Morjes!

Welcome to my blog. I write about fitting in, sticking out, and missing the motherland as a serial foreigner.

Reasons why saying goodbye is stupid and I hate it.

1. It's stupid.

2. And I hate it.

3. I will most likely see you again. This applies even to Goodbyes with a capital G. This is not Little House on the Big Woods, after all. We have airplanes.

4. Even if I don't see you again, I actually will, on facebook or whatever. Again, this is not Ma pining after a single letter from her family.

5. Crying is just the worst.

Can you tell my mom left yesterday, after a three-week visit? I think it ended up being quite a workcation for her, since she spent a lot of time helping me with kids. But we had a great time.

I hate saying goodbye so much that I actually turn off my emotions 12-24 hours before the final meeting. That way, I'm able to just say "bye, thanks, see you later!" with a smile on my face (possibly while tears threaten to stream down my cheeks). If I let myself get sucked into a big show of farewells, I can't function.
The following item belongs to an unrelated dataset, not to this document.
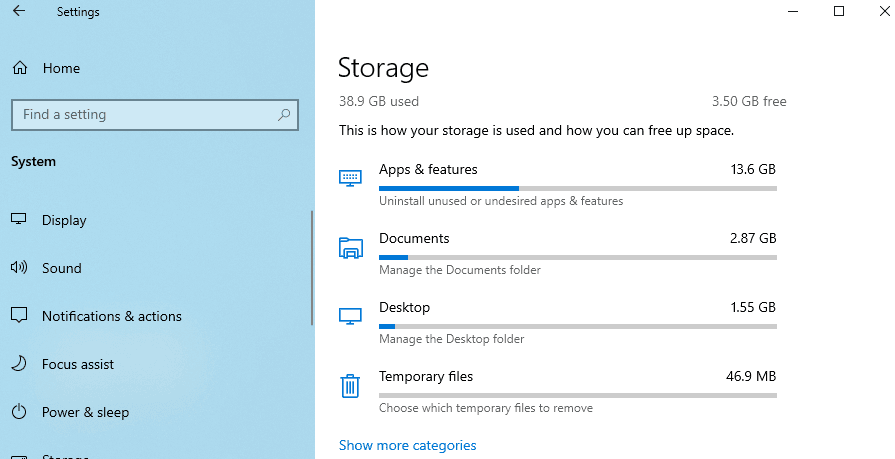895x459 pixels.
Task: Select Focus assist in sidebar
Action: coord(78,364)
It is a fact (that I have perhaps mentioned before on this blog) that when my brother left on his TWO YEAR Mormon mission, I wanted to stay in the car rather than go in and say goodbye to him. But my family made me come.

So those of you who have ever had to say Goodbye to me, now you know why I got all squirrelly and dead-faced in the day or two before we parted. Jeremy makes fun of my goodbye avoidance behaviors, but it's how I deal.

In conclusion, saying goodbye is stupid and I hate it.